| Problem requirements |
Substitute "Choose" for "Select" in the data, starting with the line that contains "Given: Select the message 비챤님 옷에 목숨을 갈겠스무니다" and going on through the line that contains "Looking at the", and return only those lines with nothing else changed. Leave the pictures out of your answer.

| Raw data |

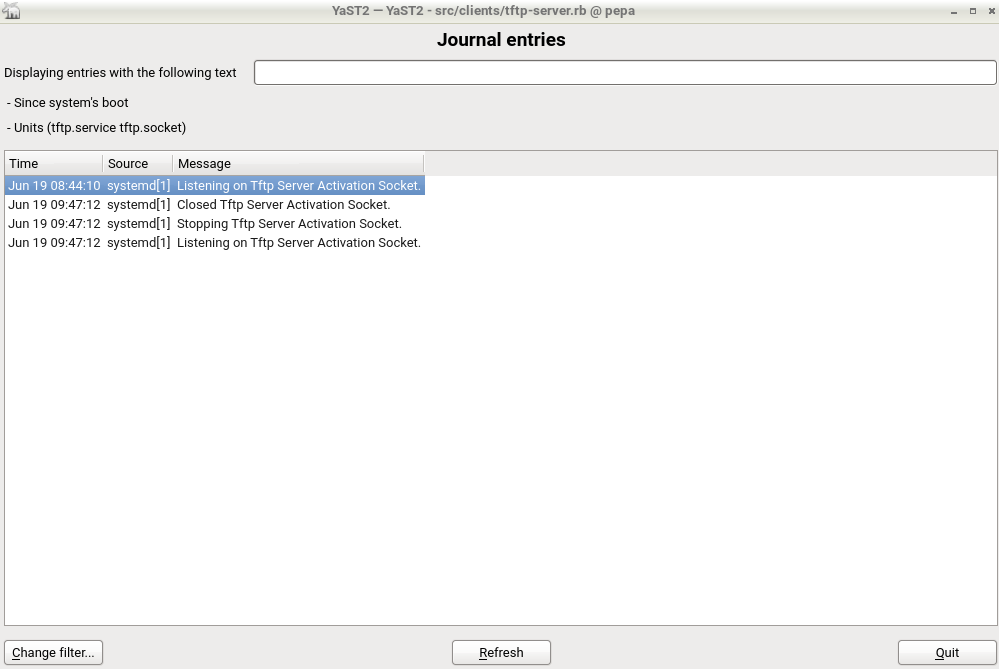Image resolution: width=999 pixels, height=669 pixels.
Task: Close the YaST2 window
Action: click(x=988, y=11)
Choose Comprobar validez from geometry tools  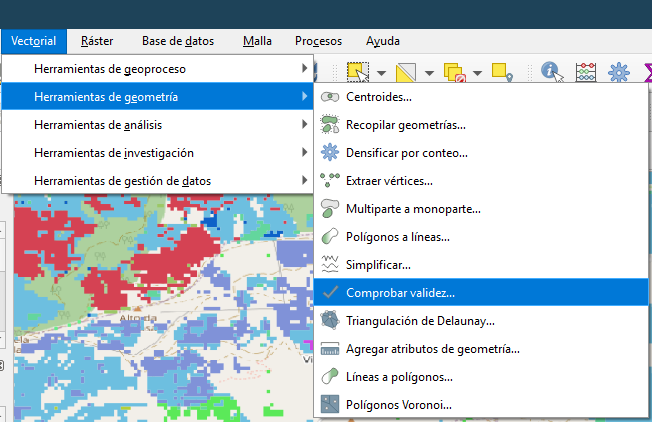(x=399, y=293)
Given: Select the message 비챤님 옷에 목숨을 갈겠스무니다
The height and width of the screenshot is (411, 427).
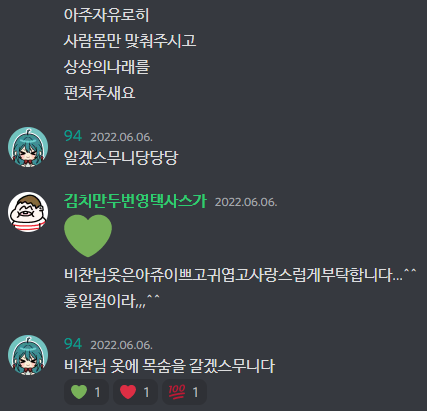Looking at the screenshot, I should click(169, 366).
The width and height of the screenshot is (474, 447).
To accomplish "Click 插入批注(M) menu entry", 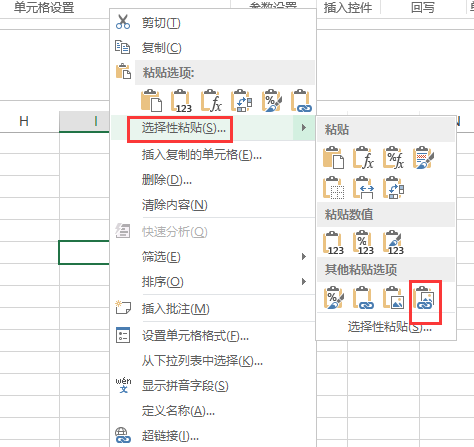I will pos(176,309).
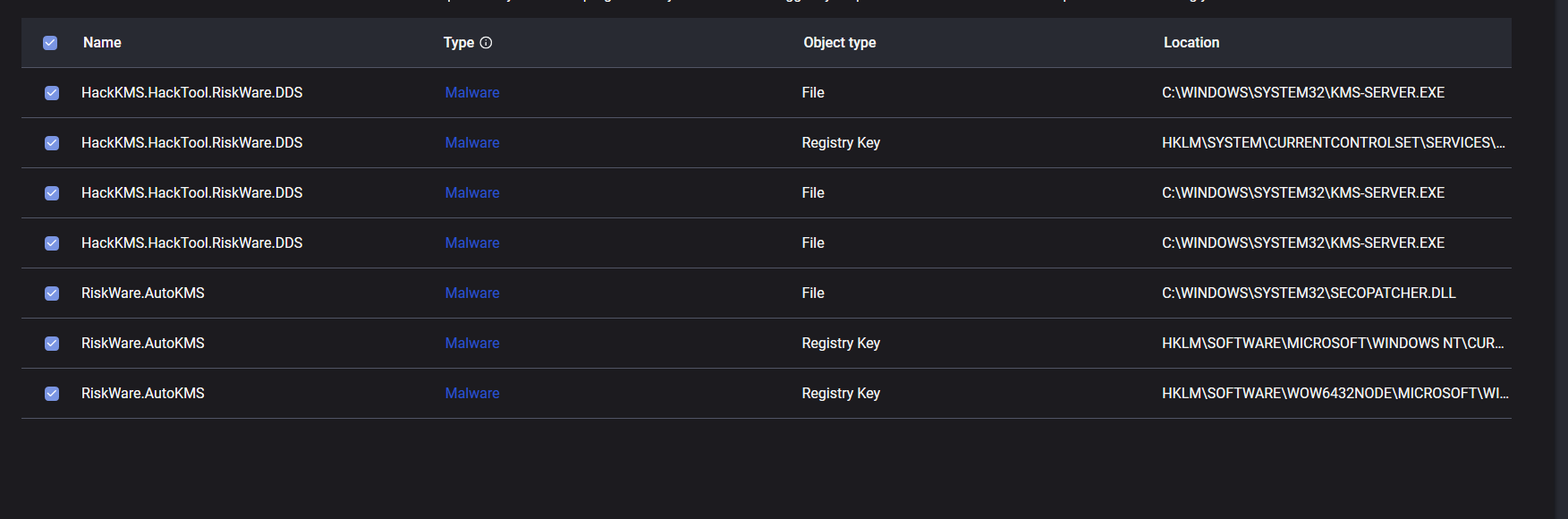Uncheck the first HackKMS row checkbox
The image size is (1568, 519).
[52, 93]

| Complete response |
Given: Choose the message 비챤님 옷에 목숨을 갈겠스무니다
The height and width of the screenshot is (411, 427).
Looking at the screenshot, I should click(169, 366).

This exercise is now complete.